Exercise » Retype the material that follows exactly, limited to the lines from the one with "The image size is (444, 553)." through the one with "Image resolution: width=850", and keep out all pictures.

Data section »
--*--

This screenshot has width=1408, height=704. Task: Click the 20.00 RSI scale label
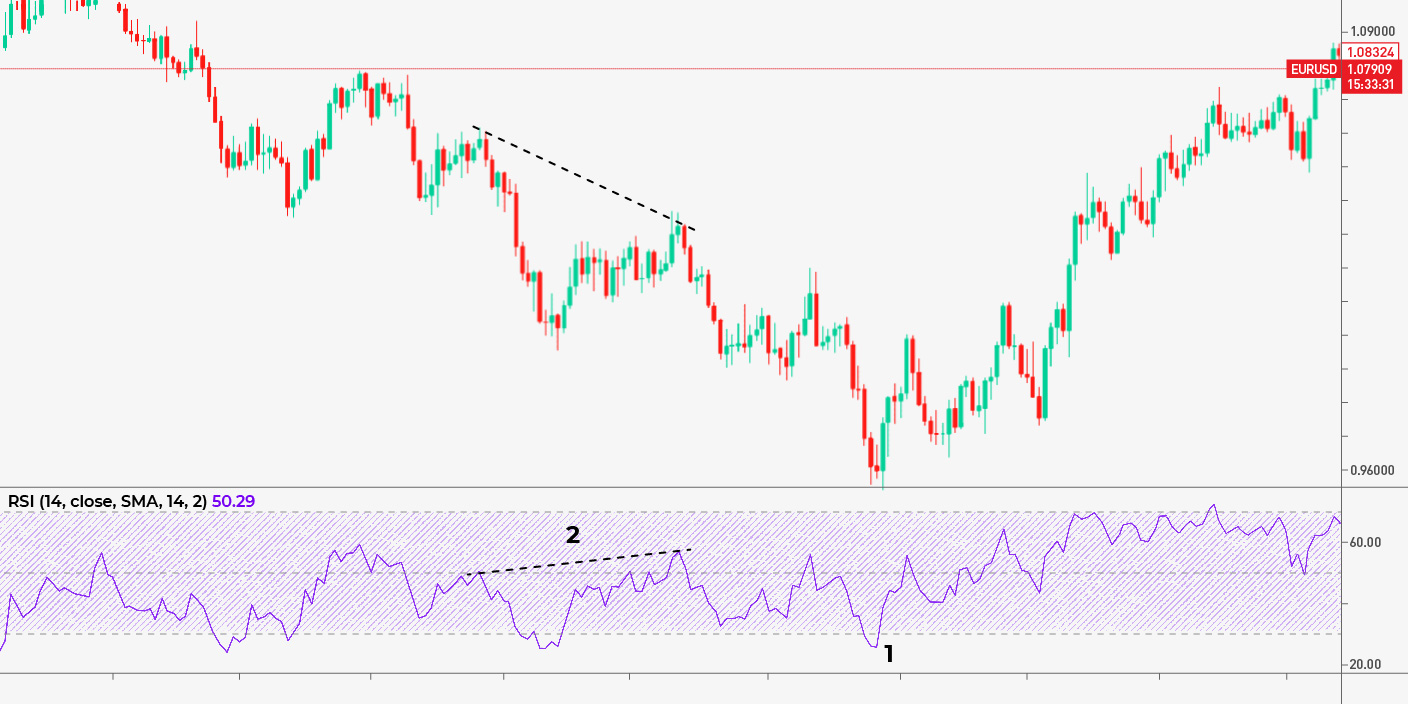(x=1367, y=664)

--*--

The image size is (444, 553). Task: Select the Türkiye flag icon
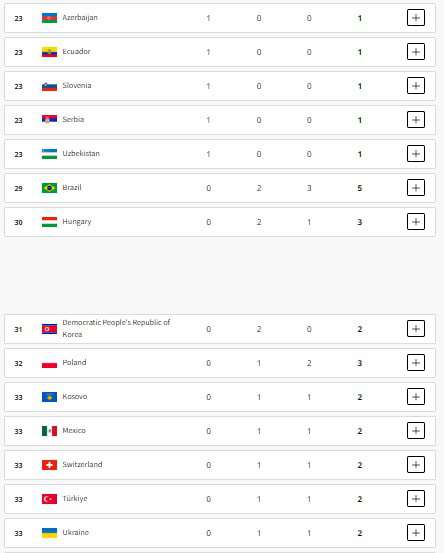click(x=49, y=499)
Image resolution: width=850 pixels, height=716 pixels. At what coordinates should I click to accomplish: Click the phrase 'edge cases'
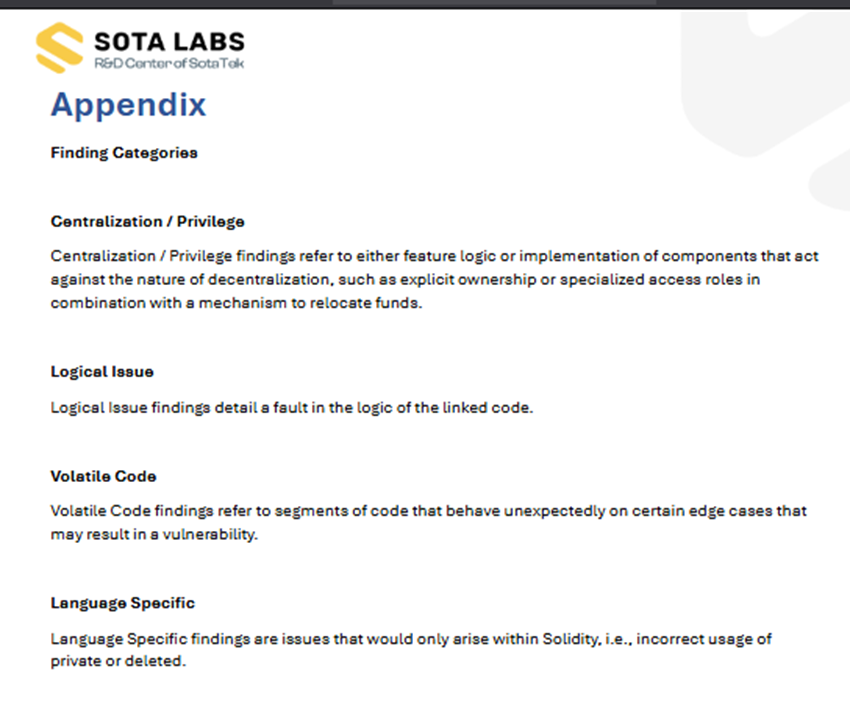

--*--

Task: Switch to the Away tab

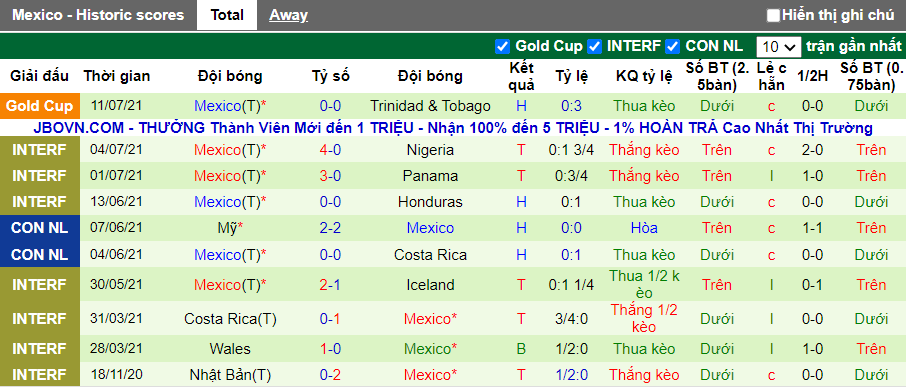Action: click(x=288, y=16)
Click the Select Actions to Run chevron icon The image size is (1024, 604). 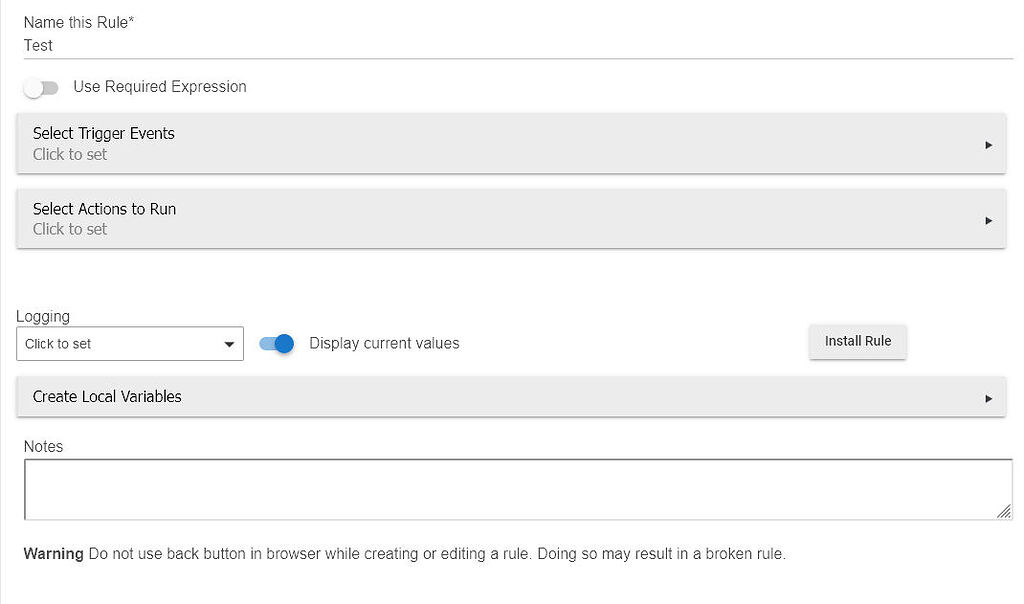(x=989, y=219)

--*--

Solution to this task »
The image size is (444, 553). Task: Select the Türkiye flag icon
click(x=49, y=499)
Image resolution: width=850 pixels, height=716 pixels. At what coordinates should I click to accomplish: Click the phrase 'edge cases'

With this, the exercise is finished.